§ DOCUMENT SECTION
= = = = = = =

He was a mural painter, so I'm pretty sure
that through his connections
at RISD, Rhode Island School of Design,
that that's how they probably gave notices
of there was a contest, people could bid,
'cause I know he bid on those
while he was at RISD.
So I'm sure that's where the connection made,
in how he was chosen.
All the post office murals, be they a WPA program
or a US Treasury program for post office murals,
that they all had to reflect the community
in which they were being painted or produced.
I know for Kemmerer,
that he had his students, his students from RISD out there,
helping him install, and he was finishing up,
and he gave seminars about the mural,
which I think passed on a lot of good information.
I know he was just very interested in science and art.
He was one of these people
who really was ahead of his time,
in terms of interdisciplinary thinking,
that science and art are together.
I know when the National Parks Service hired him,
along with his geologist brother-in-law.
They were a little skeptical about an artist,
'cause his brother-in-law,
they were hired to do some of the mapping
of the national parks.
Then he was hired to paint paintings,
I mean, and maps.
He was a cartographer during the war,
so he knew cartography.
And yet, beyond that, he was a great landscape painter.
So they were a little skeptical, according to my aunt,
were a little skeptical when they say, "Wait a minute.
"We're hiring this artist
to do some technical things?"
Well, they were absolutely delighted by the results,
because they knew he was accurate.
He went out there, oh gee, three or four times
and then presented what he was going to do.
And then they approved it, and he went and did that.
I really liked those particularly, the dramatic dinosaurs.
I mean, I just, I really, plus,
he even was a good mural painter.
And again, he was the greatest artist in the world,
of course, coming from the daughter.
On top of being a great artist,
he was really a very nice guy with a great sense of humor.
(upbeat jazz music)
- [Narrator] George Vander Sluis painted
the Riverton post office mural.
He was one of many young artists
who attended the Broadmoor Art Academy in Colorado Springs.
- He came from the Colorado Fine Arts Center.
I do know that he came up here
into Fremont County, and particularly in Riverton.
He was looking for inspiration as to what
to paint for a mural for the Riverton Post Office.
- In Colorado, there were a number of schools
where fine art was being taught, and one
of the longest traditions was the Broadmoor Art Academy,
which became the Colorado Springs Fine Arts Center.

= = = = = = =

§ SUPPLIED DATA
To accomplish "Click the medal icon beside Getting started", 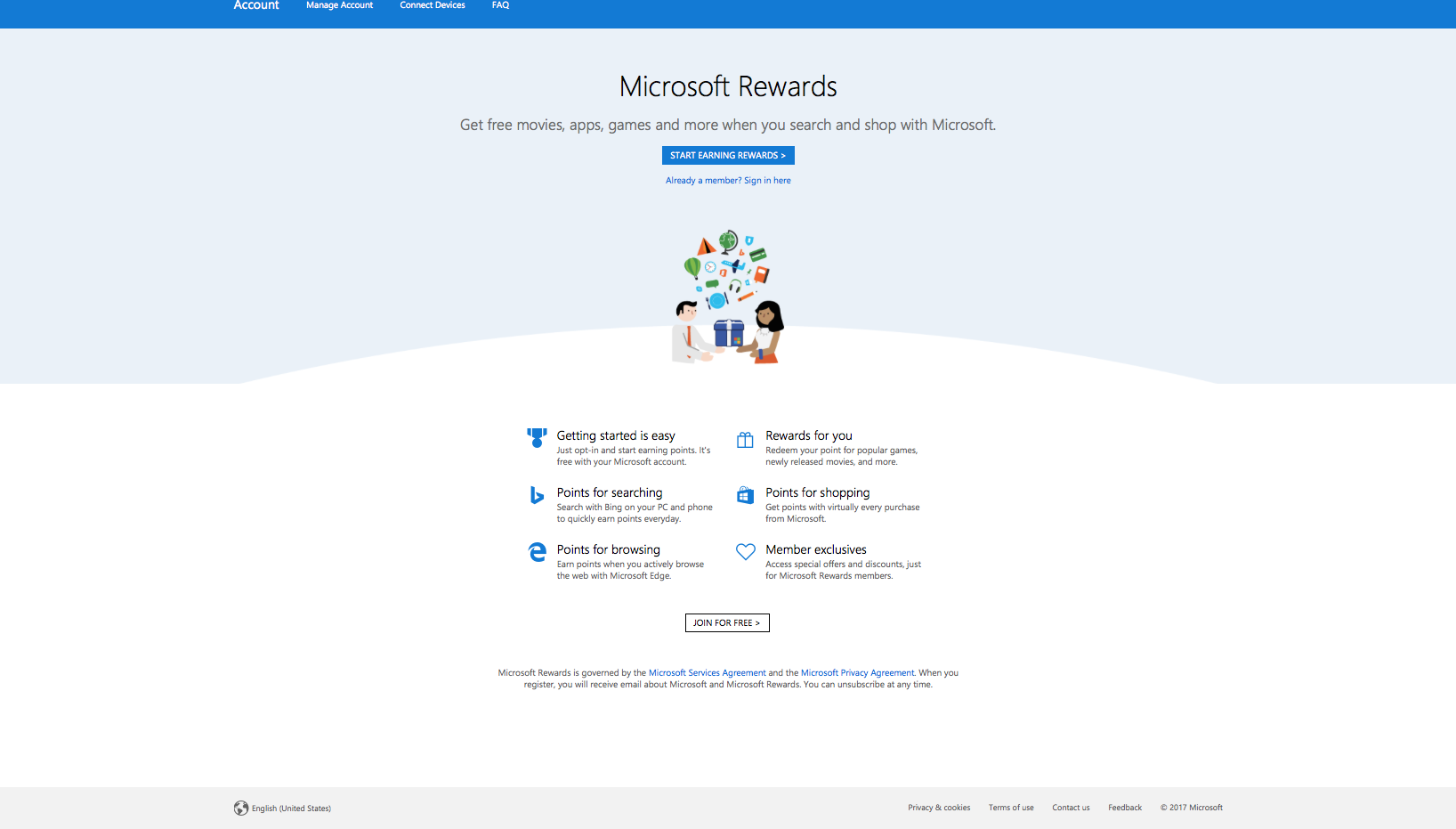I will (x=537, y=437).
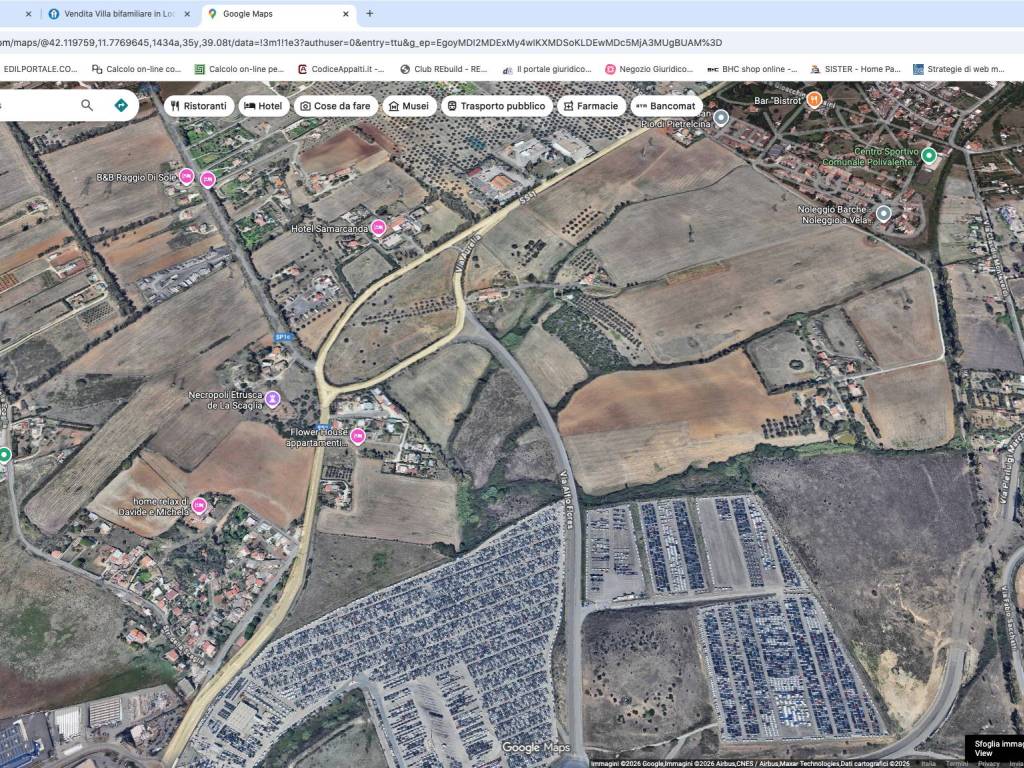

= = = = = = =

§ PROBLEMS TO WORK ON
[a] How would the sentence "He was a cartographer during the war, so he knew cartography." from the transcript about post office murals read in Spanish?
[b] In the transcript about post office murals, why was the National Parks Service delighted with the results despite first being skeptical about hiring an artist?

§ EXERCISE SOLUTIONS
[a] Fue cartógrafo durante la guerra, así que conocía la cartografía.

[b] It had doubted that an artist should be hired to do technical things. It was delighted with his results because it knew he was accurate.